Rebecca passed her phone over to Jack. “Maurice just sent me this. He wanted you to see it.”
Jack stared at the image, a selfie of Maurice holding a small Egyptian statue of a god and beaming at the camera. “Huh,” he said. “A shabti, a funerary figurine. That looks like the one he found when we excavated the Roman villa as schoolboys, the find that really turned him on to Egyptology. Good to see him looking happy again.”
“No,” Rebecca said. “That’s one he’s just found in Carthage. That’s why he’s so happy.”
Jack smiled broadly. “Well I’ll be damned. Good on you, Maurice.”
“It was at the bottom of the harbor entrance channel, below the bronze of Ba’al and the gorilla skin.
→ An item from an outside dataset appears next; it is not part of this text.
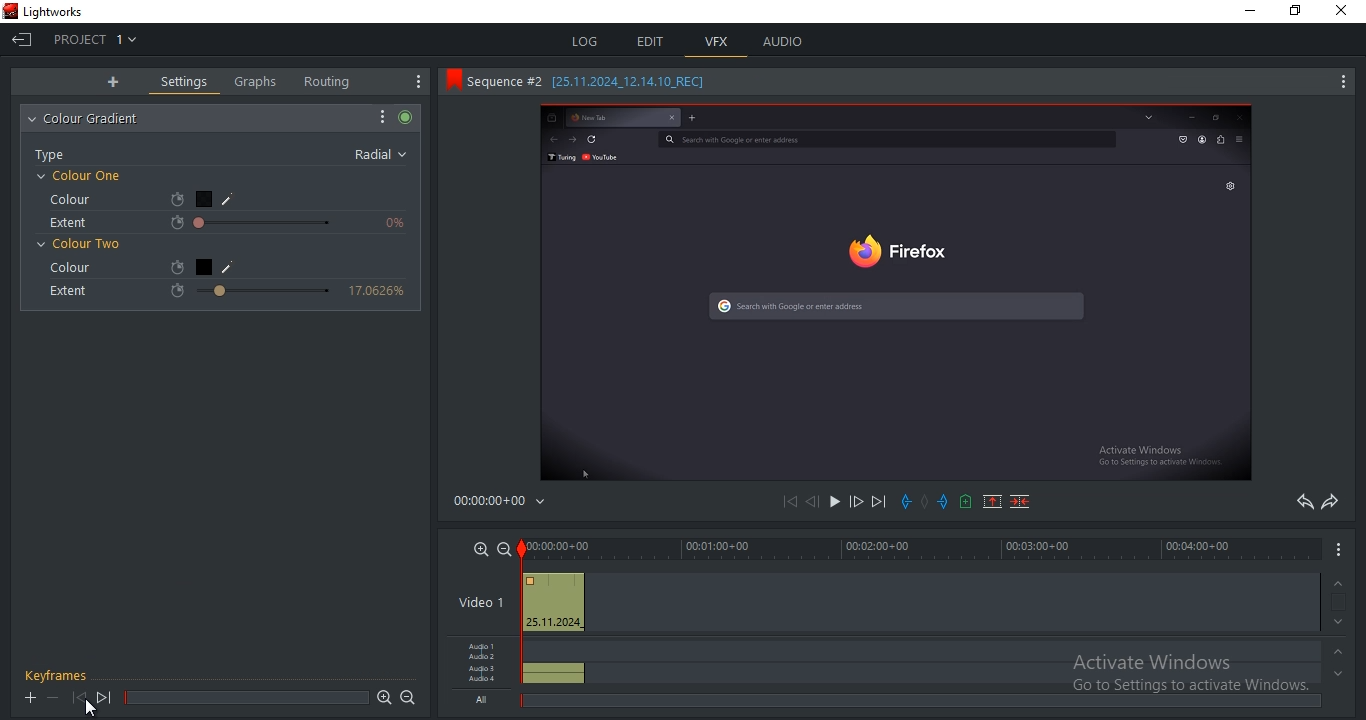 This screenshot has width=1366, height=720. I want to click on play, so click(836, 503).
He says he knows it doesn’t prove anything, that it could have been dropped overboard by a passing ship, but he does say that it’s the right date — ninth century BC — for an Egyptian presence in the early trading post at Carthage. He says finding it makes him feel as if he’s come full circle. He says from now on he’s not going to hold back on telling you what he’s found. From now on he’s going to tell you everything.”
“That sounds like the old Maurice. I knew he’d be back.”
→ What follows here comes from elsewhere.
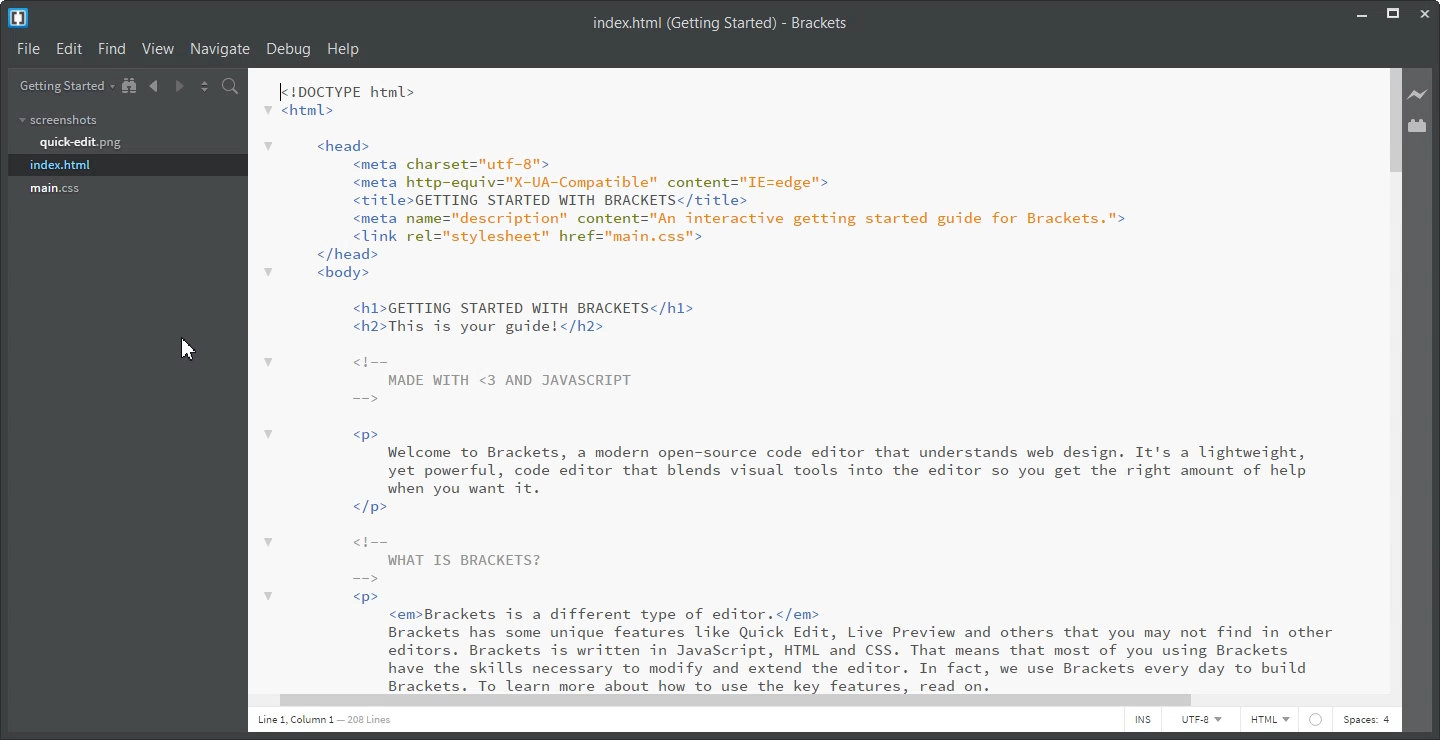 The height and width of the screenshot is (740, 1440). What do you see at coordinates (112, 48) in the screenshot?
I see `Find` at bounding box center [112, 48].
Costas slapped a fish on Jack’s plate and sat down beside him, grunting with satisfaction as he contemplated the pile on his own plate. He nudged Jack along on his rock to make more space, and peered at him. “You’ve got that look again.”
“You always say that. I’ve just been thinking, that’s all.”
Costas picked up a fish by the tail and pulled the flesh off the bone, then cracked open a beer. “Is there something you want to ask me?”
“About what?”
He took a swig. “You know. The usual. About my plans.”
“About your arm.”
“My arm? What about it?”
“Salt water would do it good. Clean up the wound.”